Test automation aims to ease the process and ensure that everything is always performed and confirmed. At SoftwarePlant, we maintain a weekly release cycle and each subsequent version introduces a lot of new fixes and features, hence fast testing is absolutely crucial. Our continuous delivery requires automation.
“Selenium lets you write code and enchant it. After running this enchanted code, browser starts quality-assurance-dance in front of your eyes. Things just happen on their own and you can overlook them with a cup of tea”
Dastin is the head of our testing department and he directs development of test base, built using Selenium framework. It allows him to automate user-like behaviour, then scale and distribute test scenarios across many concurrent nodes.
Continuous integration provides up-to-date feedback channel – we set up Jenkins, so that test results are displayed on one of the huge TVs in our office.

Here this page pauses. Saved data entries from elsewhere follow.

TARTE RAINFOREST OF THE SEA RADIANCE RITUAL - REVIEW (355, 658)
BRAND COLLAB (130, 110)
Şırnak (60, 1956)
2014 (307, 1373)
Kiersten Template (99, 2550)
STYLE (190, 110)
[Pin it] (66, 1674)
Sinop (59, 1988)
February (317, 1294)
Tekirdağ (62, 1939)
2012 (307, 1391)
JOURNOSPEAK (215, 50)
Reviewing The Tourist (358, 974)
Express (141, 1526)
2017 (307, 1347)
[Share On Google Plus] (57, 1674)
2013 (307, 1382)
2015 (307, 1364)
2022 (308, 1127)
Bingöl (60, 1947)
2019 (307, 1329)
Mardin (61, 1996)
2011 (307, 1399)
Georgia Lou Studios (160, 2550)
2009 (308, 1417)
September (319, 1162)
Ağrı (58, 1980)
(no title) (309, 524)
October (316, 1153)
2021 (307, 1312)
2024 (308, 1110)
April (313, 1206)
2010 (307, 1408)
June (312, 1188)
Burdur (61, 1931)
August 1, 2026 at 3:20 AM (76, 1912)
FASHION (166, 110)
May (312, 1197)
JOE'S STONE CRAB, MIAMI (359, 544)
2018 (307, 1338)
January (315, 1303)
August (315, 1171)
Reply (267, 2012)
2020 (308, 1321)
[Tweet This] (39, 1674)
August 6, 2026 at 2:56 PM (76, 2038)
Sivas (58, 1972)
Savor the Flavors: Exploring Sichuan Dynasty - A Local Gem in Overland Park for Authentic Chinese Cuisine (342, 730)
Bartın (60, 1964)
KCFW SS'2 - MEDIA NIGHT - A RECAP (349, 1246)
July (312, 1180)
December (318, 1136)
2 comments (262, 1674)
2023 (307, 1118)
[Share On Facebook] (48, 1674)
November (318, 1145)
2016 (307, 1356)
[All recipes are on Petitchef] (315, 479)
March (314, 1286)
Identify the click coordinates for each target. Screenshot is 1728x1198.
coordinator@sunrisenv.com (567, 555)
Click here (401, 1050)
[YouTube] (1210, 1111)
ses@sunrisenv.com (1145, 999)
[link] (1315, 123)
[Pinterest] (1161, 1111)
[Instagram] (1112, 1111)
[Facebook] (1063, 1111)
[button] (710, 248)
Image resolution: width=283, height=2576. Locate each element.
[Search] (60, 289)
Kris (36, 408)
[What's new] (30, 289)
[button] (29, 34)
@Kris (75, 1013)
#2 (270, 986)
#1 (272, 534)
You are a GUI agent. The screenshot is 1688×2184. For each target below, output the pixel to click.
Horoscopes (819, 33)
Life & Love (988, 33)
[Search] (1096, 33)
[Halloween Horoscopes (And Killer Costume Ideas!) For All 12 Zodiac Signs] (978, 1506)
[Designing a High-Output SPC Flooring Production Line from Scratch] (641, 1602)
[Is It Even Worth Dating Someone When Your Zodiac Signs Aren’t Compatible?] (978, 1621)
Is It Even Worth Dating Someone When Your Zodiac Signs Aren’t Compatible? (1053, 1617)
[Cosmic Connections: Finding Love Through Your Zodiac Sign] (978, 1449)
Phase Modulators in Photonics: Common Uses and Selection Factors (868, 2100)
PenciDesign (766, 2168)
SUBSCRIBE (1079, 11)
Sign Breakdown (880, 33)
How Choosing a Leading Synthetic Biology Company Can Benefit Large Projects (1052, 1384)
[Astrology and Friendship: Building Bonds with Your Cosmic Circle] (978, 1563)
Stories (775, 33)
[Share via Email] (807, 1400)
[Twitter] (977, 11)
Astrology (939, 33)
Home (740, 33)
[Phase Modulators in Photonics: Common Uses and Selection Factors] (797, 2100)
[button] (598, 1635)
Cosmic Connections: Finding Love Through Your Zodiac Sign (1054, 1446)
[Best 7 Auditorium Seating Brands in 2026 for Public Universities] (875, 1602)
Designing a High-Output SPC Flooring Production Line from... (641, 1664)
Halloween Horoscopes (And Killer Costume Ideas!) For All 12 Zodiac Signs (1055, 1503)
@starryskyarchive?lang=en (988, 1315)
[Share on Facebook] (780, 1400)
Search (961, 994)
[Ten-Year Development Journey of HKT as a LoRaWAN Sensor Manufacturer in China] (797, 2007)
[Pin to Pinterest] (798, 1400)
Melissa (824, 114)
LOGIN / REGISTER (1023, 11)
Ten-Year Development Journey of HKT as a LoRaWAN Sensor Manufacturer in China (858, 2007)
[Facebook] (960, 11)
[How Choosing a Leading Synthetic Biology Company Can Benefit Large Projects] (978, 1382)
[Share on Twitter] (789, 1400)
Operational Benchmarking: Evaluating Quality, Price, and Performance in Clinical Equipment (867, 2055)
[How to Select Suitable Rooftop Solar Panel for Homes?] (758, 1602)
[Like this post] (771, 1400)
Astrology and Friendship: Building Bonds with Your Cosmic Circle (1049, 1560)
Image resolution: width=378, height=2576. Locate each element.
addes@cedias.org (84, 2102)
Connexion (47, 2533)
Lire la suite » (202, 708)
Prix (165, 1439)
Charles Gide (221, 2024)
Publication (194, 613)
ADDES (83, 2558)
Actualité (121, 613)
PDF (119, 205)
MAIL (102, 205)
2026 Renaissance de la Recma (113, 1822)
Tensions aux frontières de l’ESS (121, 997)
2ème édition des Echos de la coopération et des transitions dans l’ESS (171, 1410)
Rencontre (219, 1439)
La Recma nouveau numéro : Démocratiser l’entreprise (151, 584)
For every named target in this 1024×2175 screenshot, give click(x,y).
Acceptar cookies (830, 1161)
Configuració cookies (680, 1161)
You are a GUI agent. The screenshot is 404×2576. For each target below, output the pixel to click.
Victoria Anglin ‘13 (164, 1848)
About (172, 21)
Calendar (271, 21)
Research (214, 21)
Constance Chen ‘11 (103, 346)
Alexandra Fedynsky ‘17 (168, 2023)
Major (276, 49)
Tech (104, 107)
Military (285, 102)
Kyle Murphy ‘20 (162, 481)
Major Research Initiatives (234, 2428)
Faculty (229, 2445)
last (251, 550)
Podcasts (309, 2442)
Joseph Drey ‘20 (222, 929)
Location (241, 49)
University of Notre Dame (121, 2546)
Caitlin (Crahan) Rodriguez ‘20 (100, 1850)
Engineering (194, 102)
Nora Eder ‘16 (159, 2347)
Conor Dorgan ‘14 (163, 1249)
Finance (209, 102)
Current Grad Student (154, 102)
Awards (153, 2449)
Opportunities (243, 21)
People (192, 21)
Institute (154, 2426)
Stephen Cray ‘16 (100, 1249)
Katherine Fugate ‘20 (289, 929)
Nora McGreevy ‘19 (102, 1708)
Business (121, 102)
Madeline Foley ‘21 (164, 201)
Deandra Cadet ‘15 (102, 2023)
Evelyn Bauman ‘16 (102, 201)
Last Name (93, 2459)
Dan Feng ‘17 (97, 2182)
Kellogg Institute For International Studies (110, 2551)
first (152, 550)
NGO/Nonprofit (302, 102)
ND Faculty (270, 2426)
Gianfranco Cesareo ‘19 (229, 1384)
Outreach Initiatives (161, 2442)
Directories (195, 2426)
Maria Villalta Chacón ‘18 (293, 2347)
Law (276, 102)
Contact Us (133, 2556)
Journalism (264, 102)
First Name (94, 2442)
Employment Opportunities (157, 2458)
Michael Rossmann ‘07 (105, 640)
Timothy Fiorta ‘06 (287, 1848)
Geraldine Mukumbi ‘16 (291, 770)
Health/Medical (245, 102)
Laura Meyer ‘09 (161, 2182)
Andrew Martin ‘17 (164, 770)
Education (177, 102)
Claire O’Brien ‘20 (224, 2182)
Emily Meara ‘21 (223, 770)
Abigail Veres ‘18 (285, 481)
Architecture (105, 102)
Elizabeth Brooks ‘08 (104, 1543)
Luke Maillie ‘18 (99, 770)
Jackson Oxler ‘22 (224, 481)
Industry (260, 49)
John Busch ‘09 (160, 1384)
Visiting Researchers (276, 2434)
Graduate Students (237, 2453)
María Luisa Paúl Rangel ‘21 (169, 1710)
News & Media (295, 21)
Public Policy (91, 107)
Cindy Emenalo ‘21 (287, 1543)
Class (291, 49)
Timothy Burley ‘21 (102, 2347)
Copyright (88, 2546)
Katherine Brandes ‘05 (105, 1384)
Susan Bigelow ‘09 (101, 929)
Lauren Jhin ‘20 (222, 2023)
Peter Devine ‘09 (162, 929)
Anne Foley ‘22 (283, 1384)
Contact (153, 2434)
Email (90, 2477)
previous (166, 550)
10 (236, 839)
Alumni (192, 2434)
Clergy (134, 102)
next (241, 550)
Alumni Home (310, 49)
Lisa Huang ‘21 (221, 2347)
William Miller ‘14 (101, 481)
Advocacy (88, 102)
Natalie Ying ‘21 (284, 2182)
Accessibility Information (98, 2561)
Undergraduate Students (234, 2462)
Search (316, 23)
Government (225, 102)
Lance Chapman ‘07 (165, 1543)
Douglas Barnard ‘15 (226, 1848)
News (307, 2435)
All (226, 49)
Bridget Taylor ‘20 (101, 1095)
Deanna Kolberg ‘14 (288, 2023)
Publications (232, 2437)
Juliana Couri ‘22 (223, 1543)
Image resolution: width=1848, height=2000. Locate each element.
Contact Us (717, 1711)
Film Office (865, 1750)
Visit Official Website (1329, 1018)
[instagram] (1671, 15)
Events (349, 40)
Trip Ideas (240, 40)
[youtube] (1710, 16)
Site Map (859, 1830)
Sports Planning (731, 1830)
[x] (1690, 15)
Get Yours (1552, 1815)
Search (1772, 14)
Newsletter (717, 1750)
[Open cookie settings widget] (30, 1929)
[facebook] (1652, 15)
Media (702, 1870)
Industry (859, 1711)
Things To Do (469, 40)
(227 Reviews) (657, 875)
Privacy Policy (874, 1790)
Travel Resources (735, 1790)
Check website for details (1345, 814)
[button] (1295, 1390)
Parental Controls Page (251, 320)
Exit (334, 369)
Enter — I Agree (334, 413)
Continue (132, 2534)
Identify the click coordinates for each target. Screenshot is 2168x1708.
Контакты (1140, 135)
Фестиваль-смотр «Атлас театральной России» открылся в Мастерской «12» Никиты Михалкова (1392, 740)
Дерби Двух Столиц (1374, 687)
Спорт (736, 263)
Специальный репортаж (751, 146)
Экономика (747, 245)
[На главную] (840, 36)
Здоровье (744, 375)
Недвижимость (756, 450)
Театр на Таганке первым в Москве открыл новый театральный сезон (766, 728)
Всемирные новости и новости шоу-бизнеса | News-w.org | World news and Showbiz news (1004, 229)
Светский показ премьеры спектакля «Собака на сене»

Any kind of red color means the build is off and it’s time to push the big red intervene button.
What’s more, whenever Selenium cannot finish a test successfully due to technical problems or a bug in the build, it provides history of steps in the scenario with the problem along with a screenshot of what happened at the failure moment. Based on this we can dive into the specific problem instead of going through everything all over again.
Jenkins is invaluable and customizable tool. It is responsible for launching Selenium tests. Builds can be started by various means, including being triggered by changes of code in a version control system or by building when other builds have completed. This gives us the needed flexibility, as some parts of the code are shared between our apps (like with BigGantt and BigPicture’s gantt chart module).
We do perform some manual testing, as all tools can fail and we want to ensure everything is 100% in order. Automation simply increases the number of scenarios covered and helps us save a lot of time, which we then commit to develop great new features.